If the wifi is eduroam, as many are now on university campuses, you should take a look at the service standards [1], especially page 32. While recommendations (on page 33) are only to block a minimum number of ports, if needed, in practice, I've found that some universities block all ports except those they are required to have open per eduroam policy. This includes blocking all UDP ports except 4500, 1194, and (outgoing only) 500. The trick of using common TCP ports won't work on these networks, as they open those only for TCP per policy, and often only outbound. On those networks, I've found using port 4500 for WireGuard works.
This is a bit annoying, because the policy is clearly designed to ensure that VPNs work, it just isn't written to support WireGuard yet.
Funny, the eduroam universities I've been to never blocked any outgoing traffic based on port number alone. In fact, one of them essentially provides you with a world routable IP address, only blocking some incoming ports known for abuse such as 25 and 53. A port scan of the network is a reminder of how badly the world has been relying on NAT to provide security (which it doesn't even do in the real world) because people will just permanently disable their firewall and think nothing of it. Once you hit the wired network, all ports are free game, which is even worse! Luckily, these networks are scanned and honeypots/badly configured servers will get hit with a warning in hours to minutes.
My solution for those restrictive networks is to pick common ports as well. Outgoing ports 53 and 443 work in most networks I've tried, even for UDP. Running a WireGuard server on port 53 means you can't run DNS from that server, and running a server from 443 means no HTTP/3 or QUIC. If the goal is to run a server from behind Eduroam then I think you'll be tough out of luck.
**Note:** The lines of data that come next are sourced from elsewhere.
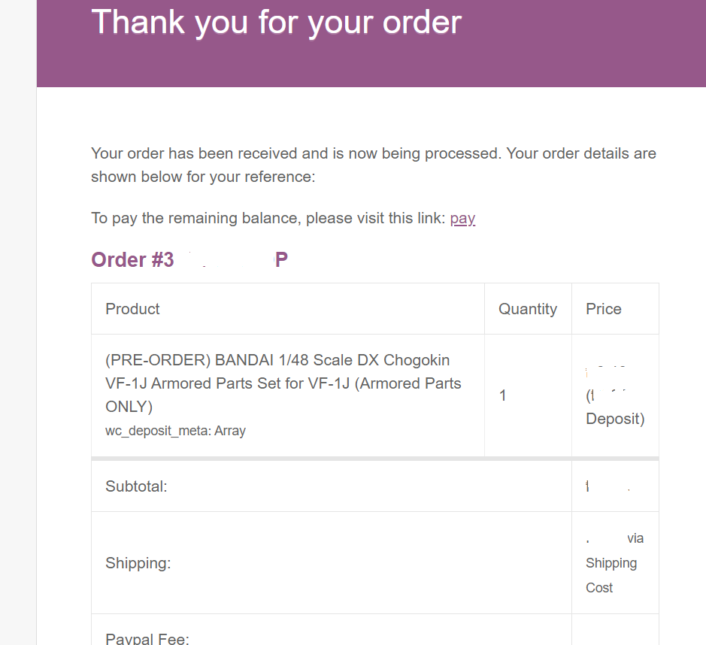
Task: Click the Price column header
Action: pyautogui.click(x=603, y=309)
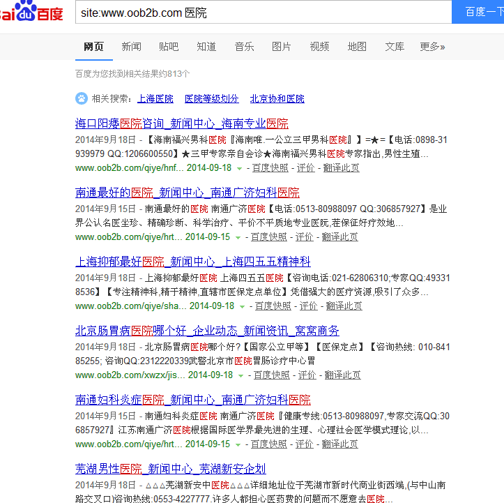
Task: Open the 地图 tab
Action: pyautogui.click(x=357, y=47)
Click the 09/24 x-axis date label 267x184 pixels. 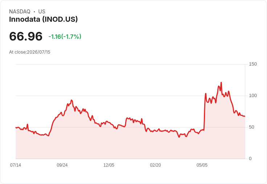click(x=62, y=165)
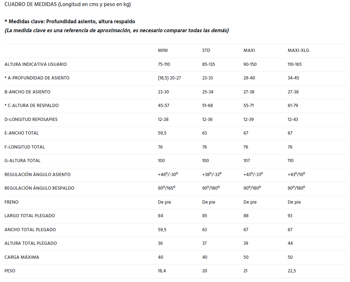Click the MINI column header
Viewport: 350px width, 282px height.
click(163, 50)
I suspect there's a big variation, particularly in whether the university has placed the keys to the kingdom in the hands of a "partner" of, shall we say, dubious competence and understanding of academia, after getting rid of decades worth of local experience. Fortunately those with decades of experience outside Networks group can usually find an "impossible" way to work around notwork and other roadblocks, but it's so much wasted time.
Why are they doing this at all? I don't think it's in the name of "security", if you can establish any VPN connection, you can easily exfiltrate any kind of traffic without anybody noticing.
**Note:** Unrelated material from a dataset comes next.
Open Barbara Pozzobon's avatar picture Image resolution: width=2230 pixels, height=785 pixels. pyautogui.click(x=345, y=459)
In the name of security for the millions of BYOD devices that connect to eduroam. Only 0.1% may find inbound or strange ports useful but probably a double digit percentage of BYOD devices find unfiltered networks (particularly inbound or peer to peer communication) to result in massive continuous malware outbreaks.
Usually to protect the random unprotected machines on the local network (and the rest of the world from the poorly administered machines), in my experience.
Some of it often boils down to mindset of the admin - allow everything unless you know it is a problem, or block everything unless you ‘know’ it is good.
This is a bit annoying, because the policy is clearly designed to ensure that VPNs work, it just isn't written to support WireGuard yet.